Bugzilla – Bug 1212610
SIGILL documentation: compiler generates invalid instructions
Last modified: 2023-10-10 14:44:00 UTC
The documentation for Macro: int SIGILL in 24.2.1 Program Error Signals contains the following outdated claim: > Since the C compiler generates only valid instructions, ‘SIGILL’ typically indicates that the executable file is corrupted, or that you are trying to execute data. Unfortunately, this assurance is not true any more. The text should be fixed in the following way: ‘SIGILL’ typically indicates that the executable file has been compiled for a newer machine than the one the code is being executed on. It may also mean that that the executable file is corrupted, or you are trying to execute data.

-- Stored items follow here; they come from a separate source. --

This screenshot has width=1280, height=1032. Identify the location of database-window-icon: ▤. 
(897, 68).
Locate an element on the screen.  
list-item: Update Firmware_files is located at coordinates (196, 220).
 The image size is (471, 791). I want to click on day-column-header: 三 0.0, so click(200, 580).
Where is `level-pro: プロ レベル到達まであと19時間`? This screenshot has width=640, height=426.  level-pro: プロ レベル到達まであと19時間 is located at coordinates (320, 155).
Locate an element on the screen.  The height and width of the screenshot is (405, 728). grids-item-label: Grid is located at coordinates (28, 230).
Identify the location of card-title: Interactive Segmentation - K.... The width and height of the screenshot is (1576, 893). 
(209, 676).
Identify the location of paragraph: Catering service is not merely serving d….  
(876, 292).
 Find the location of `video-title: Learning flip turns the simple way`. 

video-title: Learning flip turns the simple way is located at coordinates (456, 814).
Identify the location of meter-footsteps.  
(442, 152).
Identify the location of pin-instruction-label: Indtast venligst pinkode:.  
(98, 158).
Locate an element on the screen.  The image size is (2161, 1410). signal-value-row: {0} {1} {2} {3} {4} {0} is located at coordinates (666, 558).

https://en.wikipedia.org/wiki/Signal_(IPC)#SIGILL "Signal illegal" The SIGILL signal is sent to a process when it attempts to execute an illegal, malformed, unknown, or privileged instruction. https://de.wikipedia.org/wiki/SIGILL https://ru.wikipedia.org/wiki/SIGILL
Hi Christopher, would you please help to provide the link of the documentation for Macro? Thanks!
Hi Christopher, I close this bug report now, please feel free to reopen it when you could provide required info and I would continue to find bugowner for it, thanks.